Based on discussion this week, probable interests for a patient advocacy group might include:

  • Reviewing work products of other work groups to identify places where a patient perspective might enhance the value or success of the work
  • Engage with other work groups to provide support in the way of patient scenarios, evaluating language for accessibility, providing perspective on patient considerations, etc.
  • Developing informative guidance for patients, caregivers, practitioners and developers related to patient/caregiver facing applications, data access and use
  • Developing or assisting in the development of specifications for patient managed data (e.g. patient diaries)

If you’re interested in this activity, join us on our chat.

Clinical Genomics Changes                

Turning to a specific technical issue, the Clinical Genomics (CG) workgroup has asked to correct several canonical URLs in the terminology list:

That is, remove the trailing slashes. The trailing slashes appear to be have been introduced into the R4 spec as an editorial error.

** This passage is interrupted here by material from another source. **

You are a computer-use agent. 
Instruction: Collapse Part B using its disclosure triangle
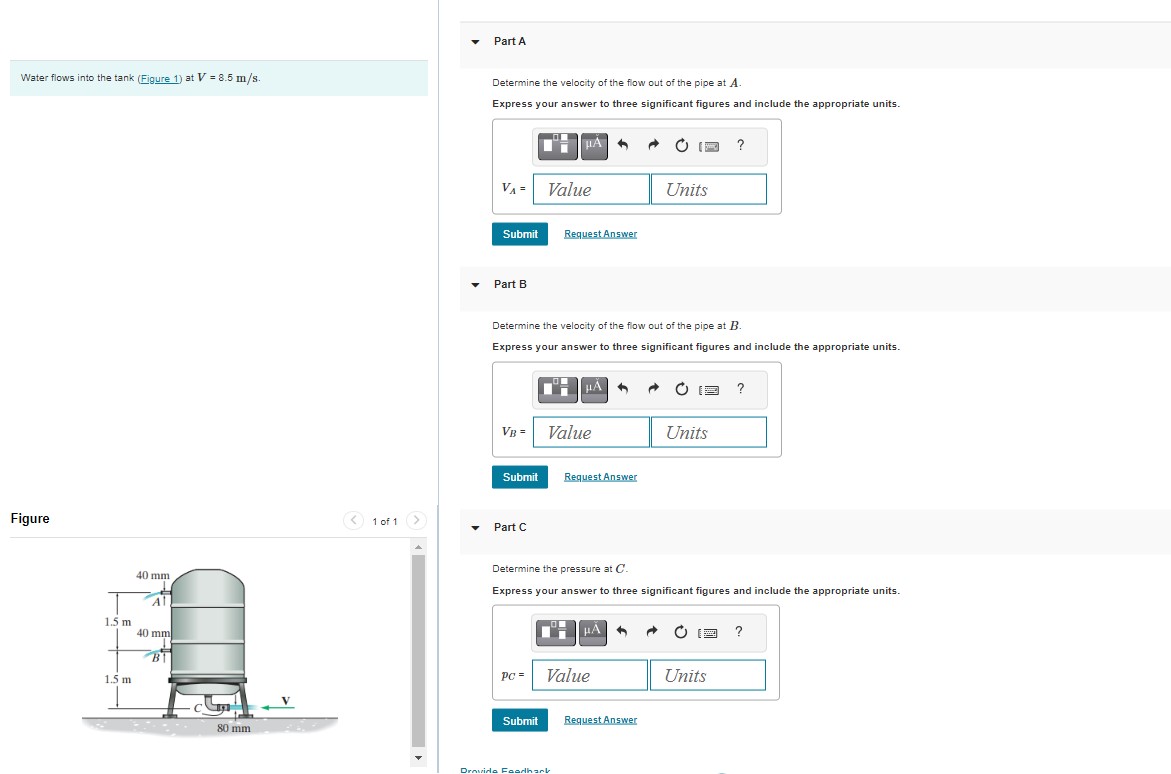[474, 285]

We have approved making this change as part of the technical correction due out in a couple of weeks if we can be sure that this change will not impact on implementers by 27th Sept. If you are an implementer that uses one of these code systems, please contact Patrick Werner ASAP.

FHIR Accelerators

One really active area of development in the HL7 community is the FHIR Accelerator Program. The HL7 FHIR Accelerator Program is designed to assist implementers across the health care spectrum to work with HL7 to create of FHIR Implementation Guides or other informative documents

The current Accelerators are:

Additional Accelerators will be announced imminently.

In the future, I’ll include notes from the Accelerator projects as part of the meeting reports.

See you all in Sydney, Australia in February 2020.